TASK DETAILS:
Every line of the material below should be repeated exactly.

■ ■ ■

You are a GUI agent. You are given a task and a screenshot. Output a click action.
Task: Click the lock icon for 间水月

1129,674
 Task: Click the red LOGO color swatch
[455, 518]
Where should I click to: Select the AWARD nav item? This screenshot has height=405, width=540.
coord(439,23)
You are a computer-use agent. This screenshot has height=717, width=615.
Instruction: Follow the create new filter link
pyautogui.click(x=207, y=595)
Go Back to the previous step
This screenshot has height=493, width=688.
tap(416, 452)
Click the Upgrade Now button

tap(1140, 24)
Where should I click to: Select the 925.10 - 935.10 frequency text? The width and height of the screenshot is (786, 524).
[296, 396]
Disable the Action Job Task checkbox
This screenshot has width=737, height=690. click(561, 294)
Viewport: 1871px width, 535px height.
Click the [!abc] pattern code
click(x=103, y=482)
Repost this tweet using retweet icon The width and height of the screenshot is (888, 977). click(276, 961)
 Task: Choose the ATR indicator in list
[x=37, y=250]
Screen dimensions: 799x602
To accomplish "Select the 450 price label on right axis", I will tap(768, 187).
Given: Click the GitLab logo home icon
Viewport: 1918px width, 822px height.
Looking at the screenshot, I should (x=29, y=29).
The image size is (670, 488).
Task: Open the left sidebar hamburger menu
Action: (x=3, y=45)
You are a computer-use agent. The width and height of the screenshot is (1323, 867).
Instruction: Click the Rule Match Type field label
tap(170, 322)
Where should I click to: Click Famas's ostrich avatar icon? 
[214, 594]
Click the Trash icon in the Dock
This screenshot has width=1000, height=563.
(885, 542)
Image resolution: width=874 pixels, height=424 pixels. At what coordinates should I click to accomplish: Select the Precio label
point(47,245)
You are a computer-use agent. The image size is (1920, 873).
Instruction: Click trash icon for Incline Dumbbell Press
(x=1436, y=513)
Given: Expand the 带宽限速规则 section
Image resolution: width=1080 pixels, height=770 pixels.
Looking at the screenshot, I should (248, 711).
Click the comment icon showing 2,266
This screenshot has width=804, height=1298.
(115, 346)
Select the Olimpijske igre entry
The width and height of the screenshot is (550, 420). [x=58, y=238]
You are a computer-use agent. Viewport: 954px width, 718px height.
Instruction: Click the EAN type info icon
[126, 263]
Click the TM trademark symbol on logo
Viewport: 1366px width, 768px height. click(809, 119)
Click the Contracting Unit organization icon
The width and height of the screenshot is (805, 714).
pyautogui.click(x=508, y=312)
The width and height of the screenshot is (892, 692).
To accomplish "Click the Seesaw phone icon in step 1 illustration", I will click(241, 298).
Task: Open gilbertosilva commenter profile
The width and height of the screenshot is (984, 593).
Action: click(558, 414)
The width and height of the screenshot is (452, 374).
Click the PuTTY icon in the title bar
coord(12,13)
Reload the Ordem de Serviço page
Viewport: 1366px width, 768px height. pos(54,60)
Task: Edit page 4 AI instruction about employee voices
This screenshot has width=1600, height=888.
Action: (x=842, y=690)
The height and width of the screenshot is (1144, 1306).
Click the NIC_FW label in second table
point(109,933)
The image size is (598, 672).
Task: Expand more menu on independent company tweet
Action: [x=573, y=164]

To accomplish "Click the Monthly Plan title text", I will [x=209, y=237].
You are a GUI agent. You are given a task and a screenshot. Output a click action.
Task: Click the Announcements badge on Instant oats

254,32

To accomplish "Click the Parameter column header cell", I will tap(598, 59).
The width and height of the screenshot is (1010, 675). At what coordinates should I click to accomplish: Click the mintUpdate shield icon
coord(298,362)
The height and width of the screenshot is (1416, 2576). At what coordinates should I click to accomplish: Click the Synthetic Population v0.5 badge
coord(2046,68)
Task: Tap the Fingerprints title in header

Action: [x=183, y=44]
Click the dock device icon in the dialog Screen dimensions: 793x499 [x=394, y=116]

■ ■ ■

SOLUTION TO THIS EXERCISE:
You are a GUI agent. You are given a task and a screenshot. Output a click action.
Task: Click the lock icon for 间水月

1129,674
 Task: Click the red LOGO color swatch
[455, 518]
Where should I click to: Select the AWARD nav item? This screenshot has height=405, width=540.
coord(439,23)
You are a computer-use agent. This screenshot has height=717, width=615.
Instruction: Follow the create new filter link
pyautogui.click(x=207, y=595)
Go Back to the previous step
This screenshot has height=493, width=688.
tap(416, 452)
Click the Upgrade Now button

tap(1140, 24)
Where should I click to: Select the 925.10 - 935.10 frequency text? The width and height of the screenshot is (786, 524).
[296, 396]
Disable the Action Job Task checkbox
This screenshot has width=737, height=690. click(561, 294)
Viewport: 1871px width, 535px height.
Click the [!abc] pattern code
click(x=103, y=482)
Repost this tweet using retweet icon The width and height of the screenshot is (888, 977). click(276, 961)
 Task: Choose the ATR indicator in list
[x=37, y=250]
Screen dimensions: 799x602
To accomplish "Select the 450 price label on right axis", I will tap(768, 187).
Given: Click the GitLab logo home icon
Viewport: 1918px width, 822px height.
Looking at the screenshot, I should (x=29, y=29).
The image size is (670, 488).
Task: Open the left sidebar hamburger menu
Action: (x=3, y=45)
You are a computer-use agent. The width and height of the screenshot is (1323, 867).
Instruction: Click the Rule Match Type field label
tap(170, 322)
Where should I click to: Click Famas's ostrich avatar icon? 
[214, 594]
Click the Trash icon in the Dock
This screenshot has width=1000, height=563.
(885, 542)
Image resolution: width=874 pixels, height=424 pixels. At what coordinates should I click to accomplish: Select the Precio label
point(47,245)
You are a computer-use agent. The image size is (1920, 873).
Instruction: Click trash icon for Incline Dumbbell Press
(x=1436, y=513)
Given: Expand the 带宽限速规则 section
Image resolution: width=1080 pixels, height=770 pixels.
Looking at the screenshot, I should (248, 711).
Click the comment icon showing 2,266
This screenshot has width=804, height=1298.
(115, 346)
Select the Olimpijske igre entry
The width and height of the screenshot is (550, 420). [x=58, y=238]
You are a computer-use agent. Viewport: 954px width, 718px height.
Instruction: Click the EAN type info icon
[126, 263]
Click the TM trademark symbol on logo
Viewport: 1366px width, 768px height. click(809, 119)
Click the Contracting Unit organization icon
The width and height of the screenshot is (805, 714).
pyautogui.click(x=508, y=312)
The width and height of the screenshot is (892, 692).
To accomplish "Click the Seesaw phone icon in step 1 illustration", I will click(241, 298).
Task: Open gilbertosilva commenter profile
The width and height of the screenshot is (984, 593).
Action: click(558, 414)
The width and height of the screenshot is (452, 374).
Click the PuTTY icon in the title bar
coord(12,13)
Reload the Ordem de Serviço page
Viewport: 1366px width, 768px height. pos(54,60)
Task: Edit page 4 AI instruction about employee voices
This screenshot has width=1600, height=888.
Action: (x=842, y=690)
The height and width of the screenshot is (1144, 1306).
Click the NIC_FW label in second table
point(109,933)
The image size is (598, 672).
Task: Expand more menu on independent company tweet
Action: [x=573, y=164]

To accomplish "Click the Monthly Plan title text", I will [x=209, y=237].
You are a GUI agent. You are given a task and a screenshot. Output a click action.
Task: Click the Announcements badge on Instant oats

254,32

To accomplish "Click the Parameter column header cell", I will tap(598, 59).
The width and height of the screenshot is (1010, 675). At what coordinates should I click to accomplish: Click the mintUpdate shield icon
coord(298,362)
The height and width of the screenshot is (1416, 2576). At what coordinates should I click to accomplish: Click the Synthetic Population v0.5 badge
coord(2046,68)
Task: Tap the Fingerprints title in header

Action: [x=183, y=44]
Click the dock device icon in the dialog Screen dimensions: 793x499 [x=394, y=116]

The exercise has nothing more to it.